Teaching instructor Bobby Hoggard

“I am extremely proud of the students for their accomplishment,” said Bobby Hoggard, teaching instructor in the Department of Computer Science.  “As a teacher, it is always a great feeling to see what students are able to achieve with the material they’ve learned in your course. …  While they had already created the overall game for a class assignment, they then worked to polish it and add a few extra touches to it to make it even better before submitting it to the competition.”

Team members Luke Brush, Jahina Hayes, Jonathan Langston, Sam Puma and Chase Walthall created Chicken Dodge in Hoggard’s Computer Game Development II course.

“The students put in a lot of effort into creating the game,” Hoggard said. “… Clearly they had a lot of enthusiasm about their project, and

putting in extra effort made it superb.”

The students didn’t think about the competition as they created the game, so that made placing second even sweeter.

Chase Walthall

“I was ecstatic,” Walthall said. “I immediately called my family and let them know the good news. It’s incredibly rewarding to see that the time spent on our game paid off.”
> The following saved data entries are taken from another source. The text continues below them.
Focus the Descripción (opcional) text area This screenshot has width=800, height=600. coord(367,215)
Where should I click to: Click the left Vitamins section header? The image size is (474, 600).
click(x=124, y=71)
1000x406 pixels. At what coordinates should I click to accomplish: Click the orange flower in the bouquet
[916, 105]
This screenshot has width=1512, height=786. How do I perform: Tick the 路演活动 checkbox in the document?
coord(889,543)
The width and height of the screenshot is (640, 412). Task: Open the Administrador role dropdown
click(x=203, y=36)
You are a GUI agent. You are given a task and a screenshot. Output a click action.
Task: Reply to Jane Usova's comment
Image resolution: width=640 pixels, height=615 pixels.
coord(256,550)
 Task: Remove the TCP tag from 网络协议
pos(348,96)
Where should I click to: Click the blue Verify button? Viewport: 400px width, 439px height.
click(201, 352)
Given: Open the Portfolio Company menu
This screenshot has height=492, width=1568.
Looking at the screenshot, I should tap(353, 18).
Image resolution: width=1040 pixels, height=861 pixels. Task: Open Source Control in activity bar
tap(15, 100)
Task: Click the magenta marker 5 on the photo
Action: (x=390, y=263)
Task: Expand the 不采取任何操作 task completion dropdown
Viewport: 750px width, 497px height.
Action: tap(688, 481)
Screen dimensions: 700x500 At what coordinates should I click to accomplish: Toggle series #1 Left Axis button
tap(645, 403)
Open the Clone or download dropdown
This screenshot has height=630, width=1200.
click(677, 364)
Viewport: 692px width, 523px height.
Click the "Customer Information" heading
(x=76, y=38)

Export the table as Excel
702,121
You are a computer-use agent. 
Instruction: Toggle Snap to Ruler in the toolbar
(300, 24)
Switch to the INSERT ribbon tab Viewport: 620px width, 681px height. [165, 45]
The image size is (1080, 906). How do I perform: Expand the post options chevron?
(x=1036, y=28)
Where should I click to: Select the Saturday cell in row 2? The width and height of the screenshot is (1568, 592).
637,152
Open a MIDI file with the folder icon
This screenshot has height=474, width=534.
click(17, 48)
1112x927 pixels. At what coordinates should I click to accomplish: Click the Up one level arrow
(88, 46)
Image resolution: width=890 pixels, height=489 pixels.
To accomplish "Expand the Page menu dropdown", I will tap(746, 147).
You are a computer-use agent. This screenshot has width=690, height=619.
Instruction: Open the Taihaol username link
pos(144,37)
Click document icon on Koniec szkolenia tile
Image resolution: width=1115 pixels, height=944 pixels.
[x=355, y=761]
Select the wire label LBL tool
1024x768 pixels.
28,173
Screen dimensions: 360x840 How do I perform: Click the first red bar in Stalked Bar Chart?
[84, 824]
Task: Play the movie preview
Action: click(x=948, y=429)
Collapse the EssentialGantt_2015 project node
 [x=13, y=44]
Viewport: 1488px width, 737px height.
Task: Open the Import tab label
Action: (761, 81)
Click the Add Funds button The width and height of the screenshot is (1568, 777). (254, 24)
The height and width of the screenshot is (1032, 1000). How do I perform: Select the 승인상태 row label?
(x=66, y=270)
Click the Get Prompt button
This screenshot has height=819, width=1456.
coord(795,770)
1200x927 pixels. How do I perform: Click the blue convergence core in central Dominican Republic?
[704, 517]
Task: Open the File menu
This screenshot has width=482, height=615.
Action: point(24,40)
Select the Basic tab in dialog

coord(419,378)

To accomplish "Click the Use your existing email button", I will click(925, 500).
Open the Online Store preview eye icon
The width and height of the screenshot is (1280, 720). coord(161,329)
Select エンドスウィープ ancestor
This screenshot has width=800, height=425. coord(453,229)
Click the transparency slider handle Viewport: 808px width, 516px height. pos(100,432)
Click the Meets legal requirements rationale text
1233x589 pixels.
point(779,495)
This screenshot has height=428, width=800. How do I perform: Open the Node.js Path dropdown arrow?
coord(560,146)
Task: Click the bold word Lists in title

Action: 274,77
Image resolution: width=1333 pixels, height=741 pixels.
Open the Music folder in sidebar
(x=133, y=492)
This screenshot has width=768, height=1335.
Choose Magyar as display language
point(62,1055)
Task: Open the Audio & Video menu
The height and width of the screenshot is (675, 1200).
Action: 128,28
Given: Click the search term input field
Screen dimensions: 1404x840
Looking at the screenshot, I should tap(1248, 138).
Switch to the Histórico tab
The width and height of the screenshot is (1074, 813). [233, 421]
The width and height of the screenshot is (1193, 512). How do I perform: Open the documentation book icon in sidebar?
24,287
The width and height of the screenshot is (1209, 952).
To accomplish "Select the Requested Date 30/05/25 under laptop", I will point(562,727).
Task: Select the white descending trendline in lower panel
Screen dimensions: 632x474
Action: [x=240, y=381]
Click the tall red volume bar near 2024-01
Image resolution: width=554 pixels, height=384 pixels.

In the game, players in the role of a farmer must move side to side as the chickens attack down a road. For every 10 chickens they dodge, players earn a slice of pizza that can be thrown at a chicken to eliminate it from its path. If a chicken hits the farmer, the game ends.

The team brainstormed the concept for the game.

“With our team we generally never go with the first idea pitched from anyone, but it’s always a great starting point to start bouncing ideas off each other,” Puma said. “We’ll sit and chat for like an hour just saying random things, building off what was said last until we get that collective ‘yeah, that’s it right there’ from everyone and then go off making the game.”

Brush suggested the name.

“Chicken Dodge has a ring to it, and we wanted to keep the game playable for any age group as well as be fun,” he said.

Luke Brush

The team also debated how best to arm the farmer in his battle against the chickens, batting around several ideas that included throwing eggs and chicken bones before settling on pizza — of course.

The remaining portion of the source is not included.